Ethyl 2-Bromobutyrate, known by its systematic name or sometimes as ethyl 2-bromobutanoate, belongs to the family of alpha-bromo esters. The molecular structure features an ethyl ester linked to a four-carbon chain, with a bromine atom tucked onto the second carbon. This seems like a simple arrangement, but it changes the way molecules interact, the sort of change that shifts the outcome of entire syntheses. The presence of the bromine on the alpha-carbon gives it a distinct identity among esters, making certain reactions possible that wouldn't work with a plain ethyl butyrate or other analogs.
Most people outside the field never hear about Ethyl 2-Bromobutyrate. For many reactions where targeted modification of molecules is the goal, it quietly does heavy lifting as an alkylating agent. I’ve leaned on it while helping students make intermediates for new compounds, seeing its usefulness when other reagents stall or produce unwanted byproducts. In custom synthesis labs and research facilities, its unique arrangement enables carbon chain formation, valuable in agricultural chemistry, advanced plastics, and pharmaceutical research looking at new prodrugs or potential therapies.
Its reactivity comes from the activated position of the bromine atom, which sets it apart from more common esters. You can introduce substituents at precise locations on complex molecules, achieving transformations that wouldn’t follow the usual route. This capacity supports creativity in synthesis, offering routes that minimize hazardous byproducts or give better control over reaction outcomes. Over the years, that reliability has built trust among chemists who handle both everyday scale-ups and one-off syntheses where a single failure wastes days of effort.
Many compounds promise the same benchmark reaction, but practical use often reveals what data sheets don’t show. For example, plain butyric esters lack the leaving group bromine provides, leading to sluggish reactivity that frustrates those aiming for efficient transformations. Ethyl 2-Bromobutyrate’s design speeds things along, serving as a better partner for nucleophilic substitution—letting chemists add new groups, assemble building blocks, or kick off sequential reactions using one standardized intermediate.
By contrast, older alkyl bromides can carry extra volatility or instability—think of 1-bromobutane, where the reaction profile may favor more elimination than substitution, sometimes steering projects down blind alleys. The ester group in Ethyl 2-Bromobutyrate tempers this, introducing an electron-withdrawing effect that changes how the molecule interacts with bases or nucleophiles. That fine-tuning makes reaction predictions safer and results more reproducible. Over time, such characteristics become decisive for process engineers planning multistep syntheses with dozens of variables to manage.
In the world of preparative chemistry, differences add up. Chlorinated analogs, for instance, often show lower reactivity in alkylations. With ethyl 2-chlorobutyrate, I’ve seen nucleophilic substitutions crawl along or just not finish at all. The bromine’s larger size and weaker bond to carbon make its version of the molecule much more eager to take part in reactions, offering a smoothness that takes some of the guesswork out of experimentation.
Anyone who’s spent hours in a synthetic chemistry lab knows a chemical’s value isn’t just a question of reactivity. Safety and handling influence choice just as much. Ethyl 2-Bromobutyrate gives off a mild but noticeable odor, and prolonged contact can irritate the skin or eyes, so gloves and eye protection come out the moment the bottle is opened. Luckily, it pours smoothly, doesn’t fume out of a flask the way some small brominated molecules tend to, and stores as a colorless-to-pale yellow liquid in standard chemical cabinets. Avoiding air and moisture helps it last for months without degradation, making stock management much more straightforward than with compounds that darken or hydrolyze from the first day.

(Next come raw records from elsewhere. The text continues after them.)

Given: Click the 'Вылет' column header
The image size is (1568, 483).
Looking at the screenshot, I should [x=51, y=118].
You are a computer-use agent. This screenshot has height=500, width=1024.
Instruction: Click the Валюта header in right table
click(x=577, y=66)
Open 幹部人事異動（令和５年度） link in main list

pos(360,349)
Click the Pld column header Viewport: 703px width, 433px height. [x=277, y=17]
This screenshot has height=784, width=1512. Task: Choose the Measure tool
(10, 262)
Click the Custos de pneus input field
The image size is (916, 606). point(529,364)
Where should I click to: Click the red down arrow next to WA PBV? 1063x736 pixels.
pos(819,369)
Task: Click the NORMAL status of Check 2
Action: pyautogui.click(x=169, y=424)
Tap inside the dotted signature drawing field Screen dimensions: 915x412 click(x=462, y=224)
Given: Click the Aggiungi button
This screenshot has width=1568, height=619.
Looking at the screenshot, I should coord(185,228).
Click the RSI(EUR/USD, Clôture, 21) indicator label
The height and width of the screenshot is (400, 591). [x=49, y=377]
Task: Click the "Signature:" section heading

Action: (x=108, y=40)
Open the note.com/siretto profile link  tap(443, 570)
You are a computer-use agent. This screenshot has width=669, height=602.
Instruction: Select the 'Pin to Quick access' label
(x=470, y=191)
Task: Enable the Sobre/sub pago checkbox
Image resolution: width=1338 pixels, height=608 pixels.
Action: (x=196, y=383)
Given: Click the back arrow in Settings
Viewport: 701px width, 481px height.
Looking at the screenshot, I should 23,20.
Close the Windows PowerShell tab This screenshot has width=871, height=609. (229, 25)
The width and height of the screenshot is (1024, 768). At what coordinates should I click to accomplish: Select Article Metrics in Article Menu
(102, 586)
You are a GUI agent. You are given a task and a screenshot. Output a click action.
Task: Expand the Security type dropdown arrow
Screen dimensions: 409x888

Spills are easy enough to clean with standard materials, and localized ventilation keeps its vapor out of the breathing zone. As always, labeling helps anyone sharing a lab space keep track of what evaporates or reacts more quickly, supporting a safer workplace for seasoned chemists and students alike.
Ethyl 2-Bromobutyrate remains primarily a workhorse in the development of pharmaceuticals and fine chemicals. Teams pursuing new prodrug candidates rely on its reactivity to introduce side chains that modify a molecule’s properties or make new chemical scaffolds. In a broader sense, it acts as a modular tool, letting chemists swap or tweak key points in their structures, unlocking possibilities for improved solubility, stability, or biological action. The academic literature describes plenty of syntheses where its inclusion as an alkylating agent transformed theoretical routes into practicable ones, changing the direction of a project in weeks instead of months.
Outside pharmaceutical research, polymer scientists make use of it in chain extension and tailoring processes. Its role doesn’t always show front and center in published work, but speaking from experience, I’ve watched reactions with and without Ethyl 2-Bromobutyrate—its inclusion shortens timelines and raises yields. For those working in agrochemical synthesis, it allows custom modification of pesticide intermediates, tailoring solubility and selectivity to regional or environmental regulations. What stands out is the pattern: wherever a substituted ester finds use, this compound opens doors to options other candidates can’t match for reactivity or reliability.
Method development relies on tools that perform consistently. Commercial process chemists adapt their methods around reagents they trust. Ethyl 2-Bromobutyrate’s unique leaving group speeds up nucleophilic substitution steps, reducing the time and energy required. The ester group, stable yet reactive enough, gives a pathway to both hydrolysis and further derivatization. In practice, this cuts down on purification bottlenecks and lets workflows run more smoothly, with clean conversions and easier workup.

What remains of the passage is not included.